What does the world look like on the other side of Covid-19?

As we head into Thanksgiving we’re getting very promising news from Moderna and Pfizer about the efficacy of their upcoming vaccines. This means more and more people are starting to wonder how 2021 will unfold and plans are starting to brew regarding going back to work, going back to school and basically what going back to normal life will look like next year.

Some believe it might take time, but everything will go back to “normal” while others are talking about adjusting to a “new normal” where masks, nods and bows will replace handshakes and hugs. Tweet this

One important area of our lives that normally takes longer to adapt but that affects our day-to-day deeply is our living space. What changes are we going to see in our homes, offices and ultimately cities and suburbs? According to a survey from Gallup sixty-two percent of employed Americans have worked from home during the crisis. When you pair that with the research that unequivocally shows that people that work from home are happier, more productive and have longer tenures, it’s undeniable that companies will have to adjust their policies to match this new reality, which ultimately translates to necessary changes in the places where we work.
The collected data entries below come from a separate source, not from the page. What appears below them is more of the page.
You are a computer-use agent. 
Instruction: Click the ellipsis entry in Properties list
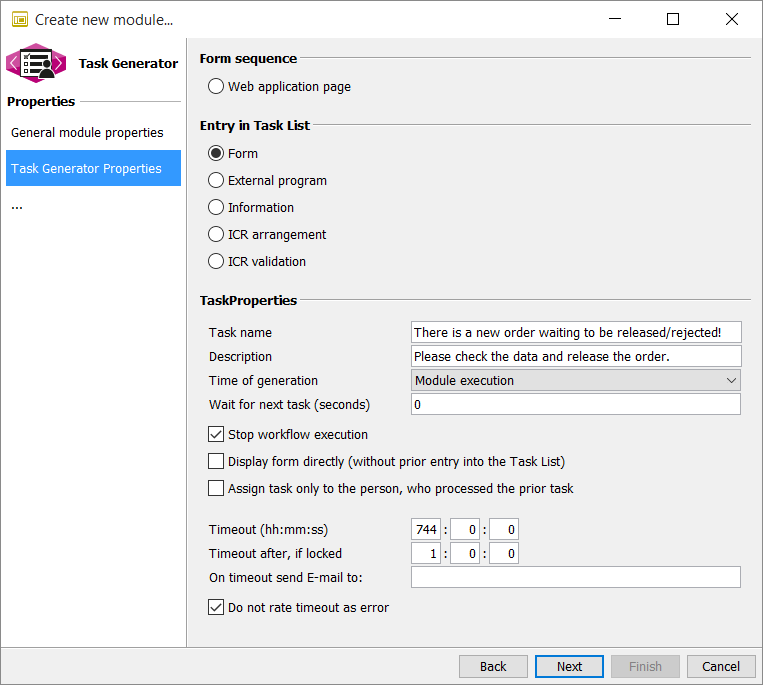pyautogui.click(x=17, y=205)
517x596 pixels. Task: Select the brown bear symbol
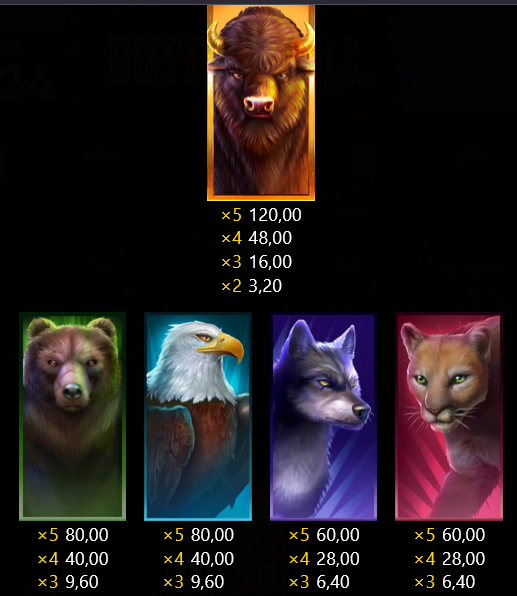coord(72,416)
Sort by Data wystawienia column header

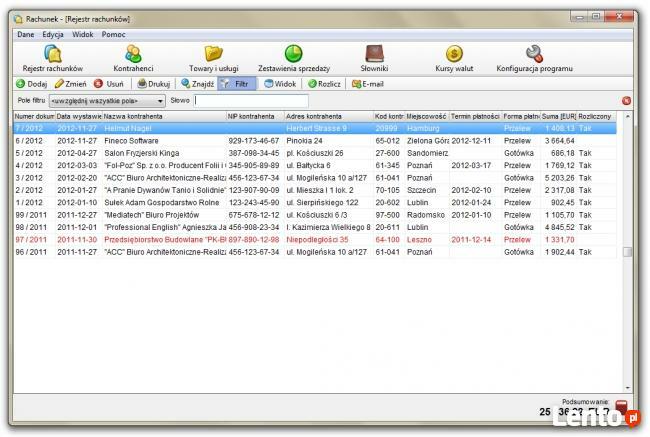pyautogui.click(x=78, y=117)
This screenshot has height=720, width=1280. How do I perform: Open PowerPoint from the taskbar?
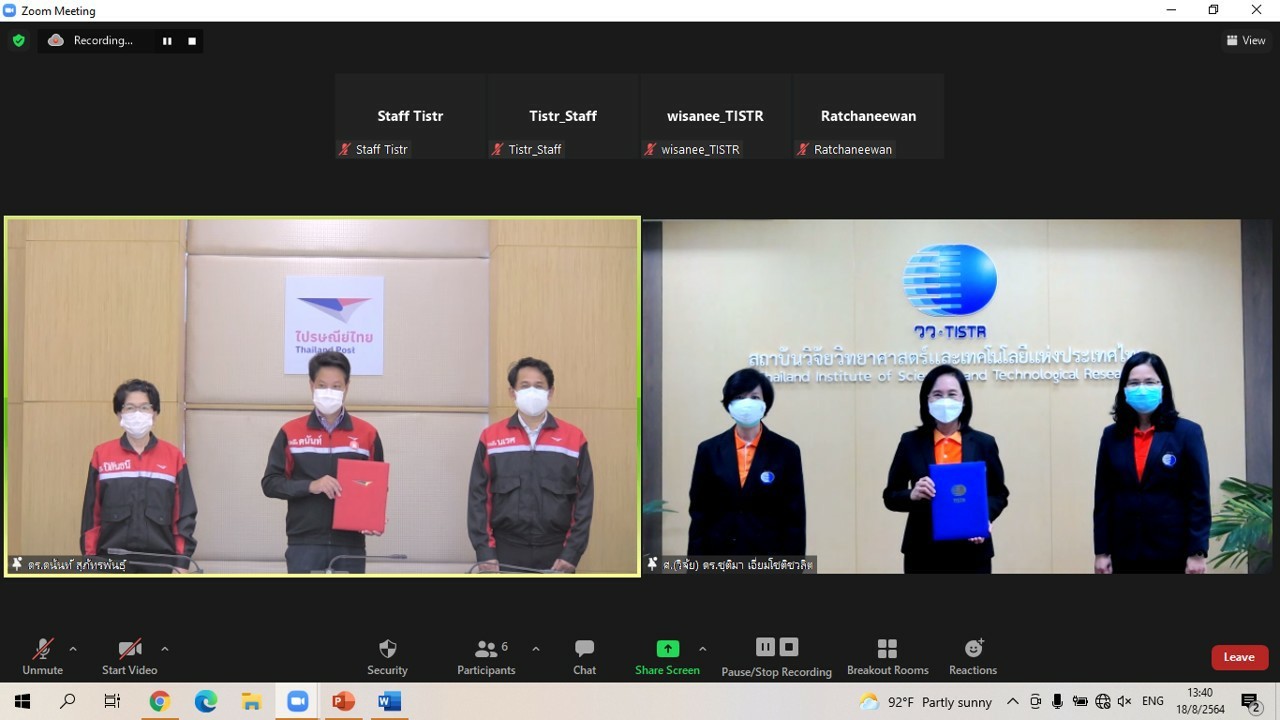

According to the remote work statistics published by SmallBizGenius 40% of people feel the greatest benefit of remote work is the flexible schedule and these people won’t go back to a long commute and a Monday to Friday 9-5 schedule inside of an office building, they want the flexibility from remote work while keeping the good things about spending time with co-workers in a shared physical space.

We are however seeing two distinct points of view regarding how people see the future of work: some are already back in the office, while others like Chris Herd from Firstbase think 2020 was the beginning of the end for offices as we know them, with remote work changing the game for good.


I was recently part of a Twitter thread with Andreas Klinger, former head of remote at AngelList and now Investor via http://remotefirstcapital.com

His thesis is that “offices will become hubs” with several hubs across regions in addition to lots of flexible space to join as needed. We agree and we believe this will extend to more suburban areas as well, with smaller co-working spaces popping up in the suburbs for people to escape the hectic and distracting day to day at home to focus inside of a shared office, where instead of co-workers, you’ll have friends and neighbors each working for a different company but sitting next to each other. For those who can afford the space, having a dedicated area for work at home will become the norm. Desks, whiteboards and quiet space will be coveted by home buyers in 2021 as people realize that regardless of the state of the world, they will be able to work from home at least a few times a month.

What does this mean for cities? We believe cities aren’t going to go anywhere, people will stay and continue to move to cities in search of activity and the benefits of the density found in places like New York. Jerry Seinfeld put it best in his article for the NYT: So you think New York is dead? where he said:

“Because of all the real, tough New Yorkers who, unlike you, loved it and understood it, stayed and rebuilt it.”

Jerry Seinfeld

Office spaces will become more flexible, with hot desks and shared areas that are disinfected constantly. They will probably add easily rentable spaces for all-hands meetings and the needs of larger groups that will meet quarterly or yearly for strategy, social or other types of meetings. We believe people will be more cautious and pay more attention to the necessary preventive health measures, like wearing masks in the subway or washing hands often. From a policy point of view, public spaces like parks and plazas will become instrumental in reactivating cities more-so than in the past. There might even be a democratization of parks and public spaces, allowing more and more people to have access to them within a short walk from their apartments or houses.

Human beings are very resilient and we are remarkable at adapting to changing circumstances. If you had asked people a year ago about life in quarantine or the possibility of remote work becoming the norm for most of the workforce, that would have seemed insane. Yet, here we are at the end of 2020 with a new set of rules and realities and planning towards a bright future that includes remote work as a pillar of how we collaborate as a species.